_Work to complete_
Look for "title" in the records and copy every line that has it.

--- Provided data ---

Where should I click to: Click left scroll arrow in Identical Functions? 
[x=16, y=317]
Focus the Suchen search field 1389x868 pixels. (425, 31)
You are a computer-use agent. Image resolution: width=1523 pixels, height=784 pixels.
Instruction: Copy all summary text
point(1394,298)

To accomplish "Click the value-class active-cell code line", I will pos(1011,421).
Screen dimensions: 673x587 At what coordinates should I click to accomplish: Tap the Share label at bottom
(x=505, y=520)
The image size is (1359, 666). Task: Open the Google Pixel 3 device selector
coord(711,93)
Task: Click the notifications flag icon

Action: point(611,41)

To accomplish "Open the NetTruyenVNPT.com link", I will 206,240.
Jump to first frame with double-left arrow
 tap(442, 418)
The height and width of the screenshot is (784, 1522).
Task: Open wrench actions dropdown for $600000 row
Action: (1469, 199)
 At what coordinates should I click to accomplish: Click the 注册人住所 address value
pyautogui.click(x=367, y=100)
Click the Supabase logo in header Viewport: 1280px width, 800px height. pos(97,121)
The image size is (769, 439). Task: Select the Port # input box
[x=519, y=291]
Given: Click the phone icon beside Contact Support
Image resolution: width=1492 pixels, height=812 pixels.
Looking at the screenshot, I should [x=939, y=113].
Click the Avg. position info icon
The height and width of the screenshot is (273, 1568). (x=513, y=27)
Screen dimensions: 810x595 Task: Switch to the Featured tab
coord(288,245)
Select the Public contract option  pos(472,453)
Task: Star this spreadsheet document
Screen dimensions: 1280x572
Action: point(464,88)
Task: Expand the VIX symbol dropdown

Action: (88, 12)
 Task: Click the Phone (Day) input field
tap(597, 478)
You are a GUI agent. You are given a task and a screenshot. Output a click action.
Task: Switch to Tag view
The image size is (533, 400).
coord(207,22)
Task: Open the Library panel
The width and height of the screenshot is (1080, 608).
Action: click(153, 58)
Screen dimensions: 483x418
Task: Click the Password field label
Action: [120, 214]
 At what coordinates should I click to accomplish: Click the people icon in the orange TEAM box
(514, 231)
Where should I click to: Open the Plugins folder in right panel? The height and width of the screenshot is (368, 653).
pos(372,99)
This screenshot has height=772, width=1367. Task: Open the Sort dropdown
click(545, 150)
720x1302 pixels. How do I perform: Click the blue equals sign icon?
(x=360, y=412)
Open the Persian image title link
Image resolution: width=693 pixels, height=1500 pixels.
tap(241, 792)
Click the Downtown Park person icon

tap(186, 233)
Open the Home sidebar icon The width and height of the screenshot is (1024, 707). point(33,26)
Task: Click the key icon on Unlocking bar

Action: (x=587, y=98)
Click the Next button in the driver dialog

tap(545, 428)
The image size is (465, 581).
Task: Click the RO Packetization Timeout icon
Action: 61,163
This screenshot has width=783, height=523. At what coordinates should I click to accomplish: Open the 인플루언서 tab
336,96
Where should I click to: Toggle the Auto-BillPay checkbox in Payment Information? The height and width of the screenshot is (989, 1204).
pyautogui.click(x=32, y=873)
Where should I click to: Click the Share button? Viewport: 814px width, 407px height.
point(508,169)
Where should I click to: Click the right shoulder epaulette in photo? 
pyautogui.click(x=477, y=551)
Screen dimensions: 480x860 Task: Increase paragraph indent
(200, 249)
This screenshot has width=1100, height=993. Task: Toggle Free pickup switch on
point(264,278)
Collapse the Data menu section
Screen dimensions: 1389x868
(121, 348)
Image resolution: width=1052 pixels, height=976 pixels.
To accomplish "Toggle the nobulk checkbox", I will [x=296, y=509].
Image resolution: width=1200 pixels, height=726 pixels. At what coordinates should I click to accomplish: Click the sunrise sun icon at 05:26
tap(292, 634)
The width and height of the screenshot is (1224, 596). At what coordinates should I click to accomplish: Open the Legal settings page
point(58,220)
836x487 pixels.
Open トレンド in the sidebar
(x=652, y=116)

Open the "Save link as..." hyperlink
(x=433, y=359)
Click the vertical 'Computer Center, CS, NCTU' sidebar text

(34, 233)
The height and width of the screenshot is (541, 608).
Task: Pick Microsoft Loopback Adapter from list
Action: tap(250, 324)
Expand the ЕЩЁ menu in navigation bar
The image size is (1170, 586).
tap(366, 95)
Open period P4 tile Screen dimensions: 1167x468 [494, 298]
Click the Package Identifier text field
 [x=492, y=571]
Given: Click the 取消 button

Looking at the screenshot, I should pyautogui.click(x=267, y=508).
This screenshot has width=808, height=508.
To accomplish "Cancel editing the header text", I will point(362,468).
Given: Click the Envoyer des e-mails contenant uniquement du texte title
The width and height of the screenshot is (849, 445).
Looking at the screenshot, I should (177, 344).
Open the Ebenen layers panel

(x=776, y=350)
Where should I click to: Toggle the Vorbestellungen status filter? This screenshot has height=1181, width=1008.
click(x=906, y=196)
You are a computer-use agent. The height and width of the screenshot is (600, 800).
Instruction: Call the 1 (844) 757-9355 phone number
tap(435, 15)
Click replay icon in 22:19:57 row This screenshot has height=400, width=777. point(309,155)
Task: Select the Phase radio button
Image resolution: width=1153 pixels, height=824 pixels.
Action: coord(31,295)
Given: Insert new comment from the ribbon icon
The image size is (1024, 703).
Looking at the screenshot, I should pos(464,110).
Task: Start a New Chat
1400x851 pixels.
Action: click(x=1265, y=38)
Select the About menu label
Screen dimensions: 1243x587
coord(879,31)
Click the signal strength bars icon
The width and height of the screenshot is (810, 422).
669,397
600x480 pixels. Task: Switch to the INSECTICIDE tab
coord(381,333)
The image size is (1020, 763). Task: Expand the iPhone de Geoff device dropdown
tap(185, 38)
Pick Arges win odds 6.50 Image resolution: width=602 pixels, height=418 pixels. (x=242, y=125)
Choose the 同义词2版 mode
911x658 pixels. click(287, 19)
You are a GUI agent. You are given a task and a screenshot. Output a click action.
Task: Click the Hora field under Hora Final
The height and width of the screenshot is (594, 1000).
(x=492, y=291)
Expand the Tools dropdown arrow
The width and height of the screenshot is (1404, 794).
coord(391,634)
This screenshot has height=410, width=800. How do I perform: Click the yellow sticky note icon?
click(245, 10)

---

_Problem solution_
Open the Persian image title link
Given: Click the Envoyer des e-mails contenant uniquement du texte title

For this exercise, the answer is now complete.